MATERIAL FOR THE TASK:

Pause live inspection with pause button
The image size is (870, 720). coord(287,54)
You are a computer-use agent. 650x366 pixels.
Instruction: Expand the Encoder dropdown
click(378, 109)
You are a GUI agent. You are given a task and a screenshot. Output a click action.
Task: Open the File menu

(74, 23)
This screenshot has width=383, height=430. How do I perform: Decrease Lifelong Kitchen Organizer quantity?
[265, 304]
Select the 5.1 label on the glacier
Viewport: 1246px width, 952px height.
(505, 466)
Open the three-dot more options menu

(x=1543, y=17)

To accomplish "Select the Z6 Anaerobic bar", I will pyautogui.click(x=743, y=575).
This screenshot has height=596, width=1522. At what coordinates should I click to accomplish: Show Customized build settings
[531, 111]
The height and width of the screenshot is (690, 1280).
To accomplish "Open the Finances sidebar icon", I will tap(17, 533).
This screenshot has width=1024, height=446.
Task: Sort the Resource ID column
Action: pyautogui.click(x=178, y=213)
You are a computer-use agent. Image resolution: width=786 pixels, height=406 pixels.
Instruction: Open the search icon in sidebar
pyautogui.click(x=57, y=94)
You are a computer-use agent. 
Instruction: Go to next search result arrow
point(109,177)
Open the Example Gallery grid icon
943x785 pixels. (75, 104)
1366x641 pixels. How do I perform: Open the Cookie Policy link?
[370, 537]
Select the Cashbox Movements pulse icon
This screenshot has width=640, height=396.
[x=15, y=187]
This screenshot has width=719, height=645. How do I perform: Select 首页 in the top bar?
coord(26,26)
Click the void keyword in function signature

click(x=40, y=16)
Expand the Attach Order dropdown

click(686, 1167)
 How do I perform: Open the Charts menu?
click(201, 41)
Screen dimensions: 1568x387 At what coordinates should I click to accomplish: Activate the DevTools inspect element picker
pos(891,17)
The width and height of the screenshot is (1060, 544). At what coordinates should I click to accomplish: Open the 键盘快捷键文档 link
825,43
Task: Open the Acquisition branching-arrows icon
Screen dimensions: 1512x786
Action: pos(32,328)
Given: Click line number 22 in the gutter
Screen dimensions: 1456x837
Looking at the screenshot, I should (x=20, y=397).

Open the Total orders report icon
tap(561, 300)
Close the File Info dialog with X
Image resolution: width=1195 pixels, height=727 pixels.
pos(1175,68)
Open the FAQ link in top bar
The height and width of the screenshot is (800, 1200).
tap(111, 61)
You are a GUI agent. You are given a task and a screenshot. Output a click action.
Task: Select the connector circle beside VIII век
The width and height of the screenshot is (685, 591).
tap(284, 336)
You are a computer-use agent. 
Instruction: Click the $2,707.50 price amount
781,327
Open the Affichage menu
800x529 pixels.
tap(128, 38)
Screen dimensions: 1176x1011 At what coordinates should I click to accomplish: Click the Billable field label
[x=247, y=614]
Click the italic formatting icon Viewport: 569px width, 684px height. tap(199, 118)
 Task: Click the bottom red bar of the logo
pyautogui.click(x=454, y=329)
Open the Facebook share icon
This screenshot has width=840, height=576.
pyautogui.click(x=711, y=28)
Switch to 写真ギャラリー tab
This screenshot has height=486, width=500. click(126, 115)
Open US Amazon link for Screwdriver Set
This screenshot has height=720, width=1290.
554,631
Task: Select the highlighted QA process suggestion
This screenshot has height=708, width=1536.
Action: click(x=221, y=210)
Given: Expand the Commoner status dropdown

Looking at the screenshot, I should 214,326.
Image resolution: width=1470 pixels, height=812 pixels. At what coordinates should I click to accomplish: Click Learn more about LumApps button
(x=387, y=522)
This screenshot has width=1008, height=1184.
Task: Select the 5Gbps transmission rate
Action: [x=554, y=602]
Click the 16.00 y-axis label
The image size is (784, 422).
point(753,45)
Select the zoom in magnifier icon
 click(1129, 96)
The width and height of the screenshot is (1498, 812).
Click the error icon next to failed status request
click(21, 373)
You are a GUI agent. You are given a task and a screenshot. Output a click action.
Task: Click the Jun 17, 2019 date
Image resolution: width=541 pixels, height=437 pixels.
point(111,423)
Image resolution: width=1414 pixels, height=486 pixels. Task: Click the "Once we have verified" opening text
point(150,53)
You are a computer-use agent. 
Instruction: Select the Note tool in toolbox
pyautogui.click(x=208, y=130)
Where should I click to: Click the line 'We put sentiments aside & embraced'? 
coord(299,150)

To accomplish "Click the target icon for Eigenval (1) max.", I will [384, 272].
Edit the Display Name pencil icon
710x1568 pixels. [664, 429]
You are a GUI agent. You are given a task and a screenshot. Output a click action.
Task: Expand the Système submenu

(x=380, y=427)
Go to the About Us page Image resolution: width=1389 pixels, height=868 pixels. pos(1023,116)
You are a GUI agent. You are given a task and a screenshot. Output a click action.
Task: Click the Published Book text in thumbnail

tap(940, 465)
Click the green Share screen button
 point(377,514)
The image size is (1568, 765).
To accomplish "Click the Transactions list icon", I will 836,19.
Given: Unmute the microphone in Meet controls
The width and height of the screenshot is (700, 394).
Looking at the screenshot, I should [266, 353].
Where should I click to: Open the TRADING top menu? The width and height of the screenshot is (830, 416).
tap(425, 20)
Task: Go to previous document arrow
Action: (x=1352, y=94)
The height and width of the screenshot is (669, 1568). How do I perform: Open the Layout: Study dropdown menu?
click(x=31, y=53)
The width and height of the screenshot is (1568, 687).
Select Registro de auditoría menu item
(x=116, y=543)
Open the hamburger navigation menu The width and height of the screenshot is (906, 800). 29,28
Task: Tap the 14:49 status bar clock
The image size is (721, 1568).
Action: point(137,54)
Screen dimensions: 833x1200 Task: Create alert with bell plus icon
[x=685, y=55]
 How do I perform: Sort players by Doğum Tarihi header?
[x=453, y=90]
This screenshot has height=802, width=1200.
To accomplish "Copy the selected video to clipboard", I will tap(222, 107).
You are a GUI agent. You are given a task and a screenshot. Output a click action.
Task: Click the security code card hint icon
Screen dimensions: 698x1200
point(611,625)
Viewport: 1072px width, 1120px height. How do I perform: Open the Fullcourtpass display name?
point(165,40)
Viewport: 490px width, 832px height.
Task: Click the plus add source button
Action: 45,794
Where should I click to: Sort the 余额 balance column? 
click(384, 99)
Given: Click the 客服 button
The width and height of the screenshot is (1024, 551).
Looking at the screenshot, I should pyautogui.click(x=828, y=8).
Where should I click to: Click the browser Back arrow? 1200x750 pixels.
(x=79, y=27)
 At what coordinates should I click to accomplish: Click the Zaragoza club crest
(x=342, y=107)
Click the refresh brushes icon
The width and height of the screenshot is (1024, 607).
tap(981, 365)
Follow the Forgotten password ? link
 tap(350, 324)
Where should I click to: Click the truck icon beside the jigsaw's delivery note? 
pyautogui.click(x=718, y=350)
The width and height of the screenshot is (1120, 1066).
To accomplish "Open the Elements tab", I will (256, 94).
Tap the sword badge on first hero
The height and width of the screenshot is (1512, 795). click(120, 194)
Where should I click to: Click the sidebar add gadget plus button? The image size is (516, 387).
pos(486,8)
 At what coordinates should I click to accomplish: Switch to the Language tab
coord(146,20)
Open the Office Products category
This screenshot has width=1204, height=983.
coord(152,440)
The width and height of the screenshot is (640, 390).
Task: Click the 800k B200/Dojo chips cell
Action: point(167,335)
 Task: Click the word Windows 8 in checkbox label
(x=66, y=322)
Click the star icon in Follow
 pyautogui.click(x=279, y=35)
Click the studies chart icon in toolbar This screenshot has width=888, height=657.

EXERCISE: Write all the entries again precisely as they were given.

EXERCISE OUTPUT:
Pause live inspection with pause button
The image size is (870, 720). coord(287,54)
You are a computer-use agent. 650x366 pixels.
Instruction: Expand the Encoder dropdown
click(378, 109)
You are a GUI agent. You are given a task and a screenshot. Output a click action.
Task: Open the File menu

(74, 23)
This screenshot has width=383, height=430. How do I perform: Decrease Lifelong Kitchen Organizer quantity?
[265, 304]
Select the 5.1 label on the glacier
Viewport: 1246px width, 952px height.
(505, 466)
Open the three-dot more options menu

(x=1543, y=17)

To accomplish "Select the Z6 Anaerobic bar", I will pyautogui.click(x=743, y=575).
This screenshot has height=596, width=1522. At what coordinates should I click to accomplish: Show Customized build settings
[531, 111]
The height and width of the screenshot is (690, 1280).
To accomplish "Open the Finances sidebar icon", I will tap(17, 533).
This screenshot has width=1024, height=446.
Task: Sort the Resource ID column
Action: pyautogui.click(x=178, y=213)
You are a computer-use agent. Image resolution: width=786 pixels, height=406 pixels.
Instruction: Open the search icon in sidebar
pyautogui.click(x=57, y=94)
You are a computer-use agent. 
Instruction: Go to next search result arrow
point(109,177)
Open the Example Gallery grid icon
943x785 pixels. (75, 104)
1366x641 pixels. How do I perform: Open the Cookie Policy link?
[370, 537]
Select the Cashbox Movements pulse icon
This screenshot has width=640, height=396.
[x=15, y=187]
This screenshot has width=719, height=645. How do I perform: Select 首页 in the top bar?
coord(26,26)
Click the void keyword in function signature

click(x=40, y=16)
Expand the Attach Order dropdown

click(686, 1167)
 How do I perform: Open the Charts menu?
click(201, 41)
Screen dimensions: 1568x387 At what coordinates should I click to accomplish: Activate the DevTools inspect element picker
pos(891,17)
The width and height of the screenshot is (1060, 544). At what coordinates should I click to accomplish: Open the 键盘快捷键文档 link
825,43
Task: Open the Acquisition branching-arrows icon
Screen dimensions: 1512x786
Action: pos(32,328)
Given: Click line number 22 in the gutter
Screen dimensions: 1456x837
Looking at the screenshot, I should (x=20, y=397).

Open the Total orders report icon
tap(561, 300)
Close the File Info dialog with X
Image resolution: width=1195 pixels, height=727 pixels.
pos(1175,68)
Open the FAQ link in top bar
The height and width of the screenshot is (800, 1200).
tap(111, 61)
You are a GUI agent. You are given a task and a screenshot. Output a click action.
Task: Select the connector circle beside VIII век
The width and height of the screenshot is (685, 591).
tap(284, 336)
You are a computer-use agent. 
Instruction: Click the $2,707.50 price amount
781,327
Open the Affichage menu
800x529 pixels.
tap(128, 38)
Screen dimensions: 1176x1011 At what coordinates should I click to accomplish: Click the Billable field label
[x=247, y=614]
Click the italic formatting icon Viewport: 569px width, 684px height. tap(199, 118)
 Task: Click the bottom red bar of the logo
pyautogui.click(x=454, y=329)
Open the Facebook share icon
This screenshot has width=840, height=576.
pyautogui.click(x=711, y=28)
Switch to 写真ギャラリー tab
This screenshot has height=486, width=500. click(126, 115)
Open US Amazon link for Screwdriver Set
This screenshot has height=720, width=1290.
554,631
Task: Select the highlighted QA process suggestion
This screenshot has height=708, width=1536.
Action: click(x=221, y=210)
Given: Expand the Commoner status dropdown

Looking at the screenshot, I should 214,326.
Image resolution: width=1470 pixels, height=812 pixels. At what coordinates should I click to accomplish: Click Learn more about LumApps button
(x=387, y=522)
This screenshot has width=1008, height=1184.
Task: Select the 5Gbps transmission rate
Action: [x=554, y=602]
Click the 16.00 y-axis label
The image size is (784, 422).
point(753,45)
Select the zoom in magnifier icon
 click(1129, 96)
The width and height of the screenshot is (1498, 812).
Click the error icon next to failed status request
click(21, 373)
You are a GUI agent. You are given a task and a screenshot. Output a click action.
Task: Click the Jun 17, 2019 date
Image resolution: width=541 pixels, height=437 pixels.
point(111,423)
Image resolution: width=1414 pixels, height=486 pixels. Task: Click the "Once we have verified" opening text
point(150,53)
You are a computer-use agent. 
Instruction: Select the Note tool in toolbox
pyautogui.click(x=208, y=130)
Where should I click to: Click the line 'We put sentiments aside & embraced'? 
coord(299,150)

To accomplish "Click the target icon for Eigenval (1) max.", I will [384, 272].
Edit the Display Name pencil icon
710x1568 pixels. [664, 429]
You are a GUI agent. You are given a task and a screenshot. Output a click action.
Task: Expand the Système submenu

(x=380, y=427)
Go to the About Us page Image resolution: width=1389 pixels, height=868 pixels. pos(1023,116)
You are a GUI agent. You are given a task and a screenshot. Output a click action.
Task: Click the Published Book text in thumbnail

tap(940, 465)
Click the green Share screen button
 point(377,514)
The image size is (1568, 765).
To accomplish "Click the Transactions list icon", I will 836,19.
Given: Unmute the microphone in Meet controls
The width and height of the screenshot is (700, 394).
Looking at the screenshot, I should [266, 353].
Where should I click to: Open the TRADING top menu? The width and height of the screenshot is (830, 416).
tap(425, 20)
Task: Go to previous document arrow
Action: (x=1352, y=94)
The height and width of the screenshot is (669, 1568). How do I perform: Open the Layout: Study dropdown menu?
click(x=31, y=53)
The width and height of the screenshot is (1568, 687).
Select Registro de auditoría menu item
(x=116, y=543)
Open the hamburger navigation menu The width and height of the screenshot is (906, 800). 29,28
Task: Tap the 14:49 status bar clock
The image size is (721, 1568).
Action: point(137,54)
Screen dimensions: 833x1200 Task: Create alert with bell plus icon
[x=685, y=55]
 How do I perform: Sort players by Doğum Tarihi header?
[x=453, y=90]
This screenshot has height=802, width=1200.
To accomplish "Copy the selected video to clipboard", I will tap(222, 107).
You are a GUI agent. You are given a task and a screenshot. Output a click action.
Task: Click the security code card hint icon
Screen dimensions: 698x1200
point(611,625)
Viewport: 1072px width, 1120px height. How do I perform: Open the Fullcourtpass display name?
point(165,40)
Viewport: 490px width, 832px height.
Task: Click the plus add source button
Action: 45,794
Where should I click to: Sort the 余额 balance column? 
click(384, 99)
Given: Click the 客服 button
The width and height of the screenshot is (1024, 551).
Looking at the screenshot, I should pyautogui.click(x=828, y=8).
Where should I click to: Click the browser Back arrow? 1200x750 pixels.
(x=79, y=27)
 At what coordinates should I click to accomplish: Click the Zaragoza club crest
(x=342, y=107)
Click the refresh brushes icon
The width and height of the screenshot is (1024, 607).
tap(981, 365)
Follow the Forgotten password ? link
 tap(350, 324)
Where should I click to: Click the truck icon beside the jigsaw's delivery note? 
pyautogui.click(x=718, y=350)
The width and height of the screenshot is (1120, 1066).
To accomplish "Open the Elements tab", I will (256, 94).
Tap the sword badge on first hero
The height and width of the screenshot is (1512, 795). click(120, 194)
Where should I click to: Click the sidebar add gadget plus button? The image size is (516, 387).
pos(486,8)
 At what coordinates should I click to accomplish: Switch to the Language tab
coord(146,20)
Open the Office Products category
This screenshot has width=1204, height=983.
coord(152,440)
The width and height of the screenshot is (640, 390).
Task: Click the 800k B200/Dojo chips cell
Action: point(167,335)
 Task: Click the word Windows 8 in checkbox label
(x=66, y=322)
Click the star icon in Follow
 pyautogui.click(x=279, y=35)
Click the studies chart icon in toolbar This screenshot has width=888, height=657.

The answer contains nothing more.